> _Exercise_
Find the lines below that contain the string "computer". Copy each one.

> _Source data_
⟨

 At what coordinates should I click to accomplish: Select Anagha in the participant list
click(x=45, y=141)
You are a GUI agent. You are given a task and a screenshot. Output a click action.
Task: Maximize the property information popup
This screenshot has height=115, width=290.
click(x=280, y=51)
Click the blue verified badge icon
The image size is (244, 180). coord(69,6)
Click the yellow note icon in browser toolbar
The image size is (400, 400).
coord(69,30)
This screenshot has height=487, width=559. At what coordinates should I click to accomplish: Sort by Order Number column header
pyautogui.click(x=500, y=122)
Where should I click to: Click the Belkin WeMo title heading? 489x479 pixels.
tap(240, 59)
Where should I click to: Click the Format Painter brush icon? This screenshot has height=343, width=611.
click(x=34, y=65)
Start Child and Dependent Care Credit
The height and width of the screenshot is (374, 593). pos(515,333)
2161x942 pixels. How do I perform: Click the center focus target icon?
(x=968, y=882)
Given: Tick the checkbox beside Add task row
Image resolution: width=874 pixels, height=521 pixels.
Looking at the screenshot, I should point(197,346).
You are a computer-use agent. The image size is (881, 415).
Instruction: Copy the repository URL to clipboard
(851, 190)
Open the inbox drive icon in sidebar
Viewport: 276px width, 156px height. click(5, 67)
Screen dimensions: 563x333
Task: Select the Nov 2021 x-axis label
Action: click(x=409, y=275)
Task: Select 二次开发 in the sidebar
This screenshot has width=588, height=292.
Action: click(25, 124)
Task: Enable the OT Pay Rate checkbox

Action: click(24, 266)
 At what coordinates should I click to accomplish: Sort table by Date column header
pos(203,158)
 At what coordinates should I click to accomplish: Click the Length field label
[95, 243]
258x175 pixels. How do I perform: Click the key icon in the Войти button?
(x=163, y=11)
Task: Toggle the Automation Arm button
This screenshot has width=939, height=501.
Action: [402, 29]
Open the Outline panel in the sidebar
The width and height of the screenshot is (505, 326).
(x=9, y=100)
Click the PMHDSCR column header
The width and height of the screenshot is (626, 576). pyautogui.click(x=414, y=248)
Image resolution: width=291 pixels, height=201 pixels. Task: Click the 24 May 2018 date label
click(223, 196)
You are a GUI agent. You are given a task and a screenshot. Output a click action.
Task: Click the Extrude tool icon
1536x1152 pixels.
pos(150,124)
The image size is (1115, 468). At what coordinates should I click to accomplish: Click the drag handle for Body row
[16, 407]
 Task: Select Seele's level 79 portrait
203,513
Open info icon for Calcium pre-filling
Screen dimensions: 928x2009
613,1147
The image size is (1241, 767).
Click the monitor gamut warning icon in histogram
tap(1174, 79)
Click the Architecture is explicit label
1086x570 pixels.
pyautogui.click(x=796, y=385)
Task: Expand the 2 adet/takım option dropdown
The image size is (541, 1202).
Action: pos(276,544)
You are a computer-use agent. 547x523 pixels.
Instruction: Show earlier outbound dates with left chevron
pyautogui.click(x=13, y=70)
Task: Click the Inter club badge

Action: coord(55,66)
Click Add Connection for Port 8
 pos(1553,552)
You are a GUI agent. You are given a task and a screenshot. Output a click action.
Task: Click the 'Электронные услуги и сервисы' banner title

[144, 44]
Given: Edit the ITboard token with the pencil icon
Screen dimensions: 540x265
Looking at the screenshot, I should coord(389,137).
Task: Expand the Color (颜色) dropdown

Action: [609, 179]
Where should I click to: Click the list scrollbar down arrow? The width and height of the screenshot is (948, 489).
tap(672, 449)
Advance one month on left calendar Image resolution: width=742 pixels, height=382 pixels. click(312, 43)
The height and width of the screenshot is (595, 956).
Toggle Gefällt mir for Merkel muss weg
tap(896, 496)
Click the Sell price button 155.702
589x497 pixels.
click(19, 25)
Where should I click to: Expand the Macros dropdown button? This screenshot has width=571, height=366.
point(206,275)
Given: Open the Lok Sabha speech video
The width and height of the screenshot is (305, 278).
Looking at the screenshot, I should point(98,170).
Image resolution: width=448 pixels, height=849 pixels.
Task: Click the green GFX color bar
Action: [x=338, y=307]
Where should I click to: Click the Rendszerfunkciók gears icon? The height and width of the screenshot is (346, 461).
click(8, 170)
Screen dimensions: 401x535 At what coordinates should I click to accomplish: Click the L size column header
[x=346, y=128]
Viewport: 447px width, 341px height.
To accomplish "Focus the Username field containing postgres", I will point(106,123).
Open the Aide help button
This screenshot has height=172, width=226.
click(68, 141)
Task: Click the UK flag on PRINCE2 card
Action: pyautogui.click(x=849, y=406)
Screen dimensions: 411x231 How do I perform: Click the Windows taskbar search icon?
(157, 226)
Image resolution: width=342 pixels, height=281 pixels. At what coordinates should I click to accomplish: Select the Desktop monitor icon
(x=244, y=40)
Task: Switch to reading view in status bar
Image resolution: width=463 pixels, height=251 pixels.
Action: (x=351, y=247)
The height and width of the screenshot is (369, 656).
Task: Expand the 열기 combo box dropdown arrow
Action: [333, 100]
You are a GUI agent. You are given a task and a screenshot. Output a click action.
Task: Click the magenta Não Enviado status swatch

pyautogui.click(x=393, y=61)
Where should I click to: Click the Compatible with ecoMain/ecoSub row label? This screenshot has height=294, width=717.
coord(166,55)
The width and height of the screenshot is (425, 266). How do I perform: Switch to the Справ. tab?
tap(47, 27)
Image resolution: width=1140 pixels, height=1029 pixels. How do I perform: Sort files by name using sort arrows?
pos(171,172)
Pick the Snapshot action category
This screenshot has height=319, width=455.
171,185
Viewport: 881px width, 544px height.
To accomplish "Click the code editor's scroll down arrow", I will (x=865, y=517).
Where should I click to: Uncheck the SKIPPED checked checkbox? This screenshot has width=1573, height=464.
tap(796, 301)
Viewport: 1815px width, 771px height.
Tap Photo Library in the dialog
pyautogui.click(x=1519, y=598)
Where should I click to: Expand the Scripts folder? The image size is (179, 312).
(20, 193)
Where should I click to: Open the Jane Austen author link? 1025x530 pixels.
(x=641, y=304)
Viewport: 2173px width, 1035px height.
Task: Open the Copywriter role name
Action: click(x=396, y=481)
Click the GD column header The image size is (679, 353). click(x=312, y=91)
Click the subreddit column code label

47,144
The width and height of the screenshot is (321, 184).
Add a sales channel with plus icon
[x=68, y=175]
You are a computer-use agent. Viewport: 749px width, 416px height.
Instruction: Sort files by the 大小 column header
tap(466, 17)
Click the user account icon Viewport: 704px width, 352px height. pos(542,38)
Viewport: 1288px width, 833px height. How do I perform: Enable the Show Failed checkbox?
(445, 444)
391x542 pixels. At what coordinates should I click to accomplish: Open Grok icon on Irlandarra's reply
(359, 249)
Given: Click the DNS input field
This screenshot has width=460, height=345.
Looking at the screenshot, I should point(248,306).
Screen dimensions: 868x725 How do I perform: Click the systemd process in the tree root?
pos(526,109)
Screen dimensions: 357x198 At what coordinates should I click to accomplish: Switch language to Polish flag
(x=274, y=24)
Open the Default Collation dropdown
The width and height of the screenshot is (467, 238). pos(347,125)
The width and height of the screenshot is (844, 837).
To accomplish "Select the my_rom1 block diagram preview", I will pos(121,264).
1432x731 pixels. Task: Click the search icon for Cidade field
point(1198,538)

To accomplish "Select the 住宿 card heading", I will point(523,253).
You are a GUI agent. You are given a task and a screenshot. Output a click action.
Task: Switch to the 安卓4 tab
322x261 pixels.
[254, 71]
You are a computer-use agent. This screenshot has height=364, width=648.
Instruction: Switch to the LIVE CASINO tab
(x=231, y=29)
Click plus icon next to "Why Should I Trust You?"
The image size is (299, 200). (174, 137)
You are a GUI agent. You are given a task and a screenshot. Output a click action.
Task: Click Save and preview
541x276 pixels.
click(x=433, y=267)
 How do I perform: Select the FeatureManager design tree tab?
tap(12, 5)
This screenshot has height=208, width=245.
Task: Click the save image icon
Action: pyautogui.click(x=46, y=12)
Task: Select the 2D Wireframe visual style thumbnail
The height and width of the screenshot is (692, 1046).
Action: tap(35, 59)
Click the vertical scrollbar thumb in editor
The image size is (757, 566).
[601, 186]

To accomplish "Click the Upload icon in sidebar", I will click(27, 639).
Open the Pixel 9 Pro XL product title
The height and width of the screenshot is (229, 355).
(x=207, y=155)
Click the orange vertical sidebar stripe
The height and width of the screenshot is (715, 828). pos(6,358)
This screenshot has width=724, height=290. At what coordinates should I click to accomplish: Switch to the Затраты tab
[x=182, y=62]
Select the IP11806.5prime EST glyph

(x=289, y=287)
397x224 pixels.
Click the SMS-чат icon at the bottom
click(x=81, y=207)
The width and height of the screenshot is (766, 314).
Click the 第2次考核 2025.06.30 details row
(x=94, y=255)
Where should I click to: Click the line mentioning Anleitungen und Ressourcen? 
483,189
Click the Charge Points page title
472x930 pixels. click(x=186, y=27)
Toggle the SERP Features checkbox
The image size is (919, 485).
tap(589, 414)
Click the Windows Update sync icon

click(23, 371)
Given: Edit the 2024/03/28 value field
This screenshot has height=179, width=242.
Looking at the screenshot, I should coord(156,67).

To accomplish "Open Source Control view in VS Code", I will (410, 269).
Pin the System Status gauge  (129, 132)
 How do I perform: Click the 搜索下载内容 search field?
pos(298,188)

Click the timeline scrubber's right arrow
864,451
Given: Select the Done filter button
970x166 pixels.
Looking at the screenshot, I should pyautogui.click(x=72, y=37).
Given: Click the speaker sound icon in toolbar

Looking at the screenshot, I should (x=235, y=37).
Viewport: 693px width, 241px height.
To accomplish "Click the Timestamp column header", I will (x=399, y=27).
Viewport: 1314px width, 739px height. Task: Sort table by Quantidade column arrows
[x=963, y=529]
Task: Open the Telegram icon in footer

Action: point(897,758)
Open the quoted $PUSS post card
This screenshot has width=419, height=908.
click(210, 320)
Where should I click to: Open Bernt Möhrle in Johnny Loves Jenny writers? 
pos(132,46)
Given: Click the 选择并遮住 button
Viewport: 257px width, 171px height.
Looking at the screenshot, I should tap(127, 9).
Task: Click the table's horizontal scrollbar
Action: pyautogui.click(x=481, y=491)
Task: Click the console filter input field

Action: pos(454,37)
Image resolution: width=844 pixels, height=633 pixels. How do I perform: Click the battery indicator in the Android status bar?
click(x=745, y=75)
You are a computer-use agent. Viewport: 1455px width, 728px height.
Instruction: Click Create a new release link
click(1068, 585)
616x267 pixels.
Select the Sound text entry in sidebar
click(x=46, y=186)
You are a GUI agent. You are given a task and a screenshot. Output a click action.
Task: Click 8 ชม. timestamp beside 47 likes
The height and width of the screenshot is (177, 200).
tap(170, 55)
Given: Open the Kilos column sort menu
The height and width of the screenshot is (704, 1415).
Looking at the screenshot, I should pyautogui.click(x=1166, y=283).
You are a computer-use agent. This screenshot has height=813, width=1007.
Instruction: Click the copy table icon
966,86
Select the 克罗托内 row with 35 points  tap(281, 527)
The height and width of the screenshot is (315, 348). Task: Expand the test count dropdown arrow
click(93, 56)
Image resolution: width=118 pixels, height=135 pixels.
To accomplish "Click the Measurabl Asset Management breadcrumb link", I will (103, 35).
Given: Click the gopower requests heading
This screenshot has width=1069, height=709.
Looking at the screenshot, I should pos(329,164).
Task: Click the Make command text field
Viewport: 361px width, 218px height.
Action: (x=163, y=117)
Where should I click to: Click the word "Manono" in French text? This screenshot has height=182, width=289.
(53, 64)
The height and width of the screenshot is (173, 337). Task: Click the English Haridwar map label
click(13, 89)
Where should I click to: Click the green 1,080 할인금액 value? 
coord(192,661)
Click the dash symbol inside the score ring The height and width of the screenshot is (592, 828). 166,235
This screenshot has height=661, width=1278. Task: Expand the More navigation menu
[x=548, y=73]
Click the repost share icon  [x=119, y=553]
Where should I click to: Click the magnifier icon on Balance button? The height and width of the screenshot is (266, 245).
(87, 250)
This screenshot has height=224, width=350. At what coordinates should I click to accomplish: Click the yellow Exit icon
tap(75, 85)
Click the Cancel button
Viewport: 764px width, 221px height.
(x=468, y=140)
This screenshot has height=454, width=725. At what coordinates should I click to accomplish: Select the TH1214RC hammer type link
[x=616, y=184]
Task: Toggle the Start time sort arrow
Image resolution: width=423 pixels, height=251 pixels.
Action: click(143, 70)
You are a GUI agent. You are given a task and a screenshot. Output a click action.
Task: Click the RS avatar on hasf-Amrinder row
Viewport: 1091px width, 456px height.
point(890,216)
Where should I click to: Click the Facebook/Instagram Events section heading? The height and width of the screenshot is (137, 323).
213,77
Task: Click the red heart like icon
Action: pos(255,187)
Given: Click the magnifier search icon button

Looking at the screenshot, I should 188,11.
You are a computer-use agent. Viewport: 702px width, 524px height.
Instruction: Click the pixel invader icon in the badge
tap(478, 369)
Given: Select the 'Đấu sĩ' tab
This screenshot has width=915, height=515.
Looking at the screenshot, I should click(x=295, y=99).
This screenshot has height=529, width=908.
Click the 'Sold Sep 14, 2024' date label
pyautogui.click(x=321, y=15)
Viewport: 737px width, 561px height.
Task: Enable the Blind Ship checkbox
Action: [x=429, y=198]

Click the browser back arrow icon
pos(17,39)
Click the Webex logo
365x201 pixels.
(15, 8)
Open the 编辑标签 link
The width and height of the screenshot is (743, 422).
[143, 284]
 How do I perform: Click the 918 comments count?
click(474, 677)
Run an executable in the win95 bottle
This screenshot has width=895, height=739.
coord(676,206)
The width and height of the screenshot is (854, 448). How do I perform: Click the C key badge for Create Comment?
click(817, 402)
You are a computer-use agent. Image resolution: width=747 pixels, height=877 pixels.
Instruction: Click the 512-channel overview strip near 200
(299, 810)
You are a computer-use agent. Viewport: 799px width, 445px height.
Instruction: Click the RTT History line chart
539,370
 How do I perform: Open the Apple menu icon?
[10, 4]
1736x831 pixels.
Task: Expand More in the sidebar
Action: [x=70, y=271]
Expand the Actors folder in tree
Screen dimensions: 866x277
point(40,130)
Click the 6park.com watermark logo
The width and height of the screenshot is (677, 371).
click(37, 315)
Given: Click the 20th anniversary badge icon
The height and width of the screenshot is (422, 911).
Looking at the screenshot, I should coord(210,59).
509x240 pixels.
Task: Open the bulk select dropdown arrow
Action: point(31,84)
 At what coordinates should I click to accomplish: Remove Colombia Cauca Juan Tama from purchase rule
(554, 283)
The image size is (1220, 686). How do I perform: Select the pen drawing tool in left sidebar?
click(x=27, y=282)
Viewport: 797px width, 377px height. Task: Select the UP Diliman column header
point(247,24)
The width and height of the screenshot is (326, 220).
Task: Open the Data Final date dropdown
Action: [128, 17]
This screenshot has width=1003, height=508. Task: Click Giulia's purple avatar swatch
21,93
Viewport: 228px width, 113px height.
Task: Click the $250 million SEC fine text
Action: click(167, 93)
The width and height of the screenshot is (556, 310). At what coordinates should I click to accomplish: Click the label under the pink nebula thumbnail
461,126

⟩

> _Result_
You are a computer-use agent. The image size is (881, 415).
You are a computer-use agent. 547x523 pixels.
You are a computer-use agent. Viewport: 749px width, 416px height.
You are a computer-use agent. This screenshot has height=364, width=648.
You are a computer-use agent. Viewport: 1455px width, 728px height.
You are a computer-use agent. This screenshot has height=813, width=1007.
You are a computer-use agent. Viewport: 702px width, 524px height.
You are a computer-use agent. Image resolution: width=747 pixels, height=877 pixels.
You are a computer-use agent. Viewport: 799px width, 445px height.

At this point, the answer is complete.